Currently, we still don’t know much about the impact that cannabis has on us as we sleep, or the reason why it intensifies fatigue in some of its users. Given that most of the studies that have set out to research this date from the 1970s and have poor to mixed conclusions, we are no closer to knowing if marijuana has any impact on a consumer’s rest.
What Is the Consensus on Cannabis Hangovers?
As we have explained before, the debate on whether marijuana hangovers are real is still ongoing. Sources may vary in their descriptions, which can make the whole concept of a hangover very ambiguous when it comes to marijuana. Some of them assert that a cannabis hangover feels like a foggy brain, a stomach pain, fatigue and a very strong headache. Other experts think those symptoms may not be related to a hangover at all, but that are instead common effects of dehydration and overeating. The over-consumption of cannabis is probably not related, according to this view.

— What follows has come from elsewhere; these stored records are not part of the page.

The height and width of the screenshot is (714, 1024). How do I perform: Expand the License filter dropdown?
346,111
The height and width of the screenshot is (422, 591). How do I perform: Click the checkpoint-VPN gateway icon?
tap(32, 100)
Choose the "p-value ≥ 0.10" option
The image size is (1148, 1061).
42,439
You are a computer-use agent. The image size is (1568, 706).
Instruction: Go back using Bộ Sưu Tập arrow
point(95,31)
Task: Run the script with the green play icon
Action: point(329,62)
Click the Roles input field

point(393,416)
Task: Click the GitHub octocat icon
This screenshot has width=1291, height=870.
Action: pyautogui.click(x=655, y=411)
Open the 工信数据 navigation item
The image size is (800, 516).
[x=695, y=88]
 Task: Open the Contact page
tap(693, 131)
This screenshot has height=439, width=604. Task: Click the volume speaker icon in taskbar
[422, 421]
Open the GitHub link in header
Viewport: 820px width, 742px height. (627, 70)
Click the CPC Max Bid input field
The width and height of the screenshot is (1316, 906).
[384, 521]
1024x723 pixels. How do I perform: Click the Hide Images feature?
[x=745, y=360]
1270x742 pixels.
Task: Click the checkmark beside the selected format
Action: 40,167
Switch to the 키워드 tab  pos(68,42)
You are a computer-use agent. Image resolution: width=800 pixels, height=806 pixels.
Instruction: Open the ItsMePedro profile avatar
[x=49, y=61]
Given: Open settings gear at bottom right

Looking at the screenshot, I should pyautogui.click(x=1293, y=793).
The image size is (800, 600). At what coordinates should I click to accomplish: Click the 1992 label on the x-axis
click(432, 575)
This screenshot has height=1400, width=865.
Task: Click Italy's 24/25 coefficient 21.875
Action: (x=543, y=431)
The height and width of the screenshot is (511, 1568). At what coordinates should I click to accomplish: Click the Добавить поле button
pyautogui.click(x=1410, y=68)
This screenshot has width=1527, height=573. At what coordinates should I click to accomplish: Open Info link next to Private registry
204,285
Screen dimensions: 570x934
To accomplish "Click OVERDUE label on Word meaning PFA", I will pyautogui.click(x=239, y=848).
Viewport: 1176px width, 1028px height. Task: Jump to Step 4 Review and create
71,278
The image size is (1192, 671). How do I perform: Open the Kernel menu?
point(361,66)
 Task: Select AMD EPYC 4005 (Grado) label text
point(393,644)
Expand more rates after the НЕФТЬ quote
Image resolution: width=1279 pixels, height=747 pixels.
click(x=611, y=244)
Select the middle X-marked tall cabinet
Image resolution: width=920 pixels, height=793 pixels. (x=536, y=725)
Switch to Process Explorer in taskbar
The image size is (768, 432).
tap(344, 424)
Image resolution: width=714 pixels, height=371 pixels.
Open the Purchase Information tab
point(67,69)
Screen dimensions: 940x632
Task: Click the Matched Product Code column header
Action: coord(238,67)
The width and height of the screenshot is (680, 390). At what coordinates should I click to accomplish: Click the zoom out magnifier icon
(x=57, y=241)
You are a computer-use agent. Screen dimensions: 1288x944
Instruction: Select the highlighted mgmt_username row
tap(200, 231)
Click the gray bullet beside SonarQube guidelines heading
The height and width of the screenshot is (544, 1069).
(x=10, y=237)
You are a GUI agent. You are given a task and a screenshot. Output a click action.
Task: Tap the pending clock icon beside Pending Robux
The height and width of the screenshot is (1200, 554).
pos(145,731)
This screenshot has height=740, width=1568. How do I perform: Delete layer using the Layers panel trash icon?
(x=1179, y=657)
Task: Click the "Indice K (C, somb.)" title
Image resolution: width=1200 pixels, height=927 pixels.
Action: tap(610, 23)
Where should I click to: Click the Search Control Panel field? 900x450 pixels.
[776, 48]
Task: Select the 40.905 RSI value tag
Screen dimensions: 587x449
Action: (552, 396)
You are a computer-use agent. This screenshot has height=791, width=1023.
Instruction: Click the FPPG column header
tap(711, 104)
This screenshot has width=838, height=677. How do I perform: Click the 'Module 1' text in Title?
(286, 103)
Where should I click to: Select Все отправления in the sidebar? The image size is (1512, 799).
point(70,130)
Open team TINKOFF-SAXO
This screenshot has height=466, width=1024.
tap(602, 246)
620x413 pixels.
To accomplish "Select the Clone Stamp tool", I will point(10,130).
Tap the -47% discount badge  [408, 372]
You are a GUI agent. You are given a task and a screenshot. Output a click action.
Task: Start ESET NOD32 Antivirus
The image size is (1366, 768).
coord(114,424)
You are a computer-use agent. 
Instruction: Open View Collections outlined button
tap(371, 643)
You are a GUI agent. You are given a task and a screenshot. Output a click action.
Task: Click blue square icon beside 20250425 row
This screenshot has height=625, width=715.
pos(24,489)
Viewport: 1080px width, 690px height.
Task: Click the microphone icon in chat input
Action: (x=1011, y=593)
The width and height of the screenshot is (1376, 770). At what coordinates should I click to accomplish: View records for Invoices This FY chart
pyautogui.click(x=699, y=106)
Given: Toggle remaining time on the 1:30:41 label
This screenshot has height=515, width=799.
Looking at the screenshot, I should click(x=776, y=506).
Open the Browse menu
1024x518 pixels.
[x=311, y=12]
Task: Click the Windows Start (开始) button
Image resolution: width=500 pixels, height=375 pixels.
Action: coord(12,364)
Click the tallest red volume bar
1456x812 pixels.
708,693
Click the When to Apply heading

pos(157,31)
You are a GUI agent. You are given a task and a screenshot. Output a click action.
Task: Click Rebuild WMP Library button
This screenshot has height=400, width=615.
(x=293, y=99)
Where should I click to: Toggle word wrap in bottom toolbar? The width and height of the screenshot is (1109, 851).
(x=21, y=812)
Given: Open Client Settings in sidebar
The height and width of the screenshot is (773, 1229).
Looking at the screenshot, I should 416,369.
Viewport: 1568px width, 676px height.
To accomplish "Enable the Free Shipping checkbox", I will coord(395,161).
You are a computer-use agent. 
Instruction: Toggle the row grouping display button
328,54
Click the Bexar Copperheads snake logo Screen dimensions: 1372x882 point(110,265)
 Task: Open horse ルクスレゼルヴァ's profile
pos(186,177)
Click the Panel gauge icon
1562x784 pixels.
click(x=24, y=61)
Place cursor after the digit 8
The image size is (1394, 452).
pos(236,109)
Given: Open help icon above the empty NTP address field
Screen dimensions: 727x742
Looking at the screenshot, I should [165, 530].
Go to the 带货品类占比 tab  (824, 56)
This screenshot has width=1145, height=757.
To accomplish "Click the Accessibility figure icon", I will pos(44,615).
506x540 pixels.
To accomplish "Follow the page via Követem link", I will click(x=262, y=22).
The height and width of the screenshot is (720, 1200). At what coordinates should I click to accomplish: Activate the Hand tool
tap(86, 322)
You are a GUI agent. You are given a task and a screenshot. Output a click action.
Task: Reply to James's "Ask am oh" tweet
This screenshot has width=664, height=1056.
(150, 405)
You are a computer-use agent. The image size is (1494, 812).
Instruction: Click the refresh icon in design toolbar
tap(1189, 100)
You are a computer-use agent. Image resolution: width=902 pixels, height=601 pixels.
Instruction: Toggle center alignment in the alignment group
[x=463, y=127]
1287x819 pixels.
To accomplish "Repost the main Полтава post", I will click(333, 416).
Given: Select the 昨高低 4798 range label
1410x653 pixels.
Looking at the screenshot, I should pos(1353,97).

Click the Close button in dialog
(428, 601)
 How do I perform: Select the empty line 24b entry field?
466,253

Most of the people who consume cannabis and marijuana regularly don’t seem to have experienced effects similar to those of a hangover. Even though cannabis potency has actually risen over recent years, users still can’t attest to having experienced hangovers. THC potencies often range between 12% and over 30% now. Nonetheless, reports of cannabis hangovers haven’t seemed to rise that much. And in some instances, they remain every bit the same as before.
However, when it comes to edibles, the data indicated above may not apply. When you smoke cannabis rather than eating it, the substance acts faster through your body, and its many effects kick in equally, faster than the average sleep cycle. Whereas edibles, especially if you consume them before falling asleep, might not go through your body by the time you have woken up. Therefore, what some people claim to be a hangover born out of cannabis use might just be the high from the night before. Since there are few studies that can clarify this issue, most of the information we can gather comes from anecdotes and personal accounts. And while some people may experience something like a hangover, others might just mistake lingering high for a regular hangover. Scientific data is necessary so that cannabis hangover can finally be identified as a reality.
Why More Studies on the Issue Are Necessary:
As it happens with most subjects related to cannabis use, there aren’t many studies available that might throw useful scientific data. Yet, some important advances in legality and in public perception have helped in the sense that they have pushed for more research on marijuana and its effects. Even if they don’t dwell directly with cannabis and its potential hangover symptoms, studies that explore certain aspects of the subject might clarify the issue itself.
As it turns out, there is yet no clear way to answer this problem at this stage. Both experts and people who claim to have experienced cannabis hangovers have valid arguments. The main hardship comes from the fact that, since there aren’t many reliable and recent studies, the topic is up for debate, mainly through anecdotal info.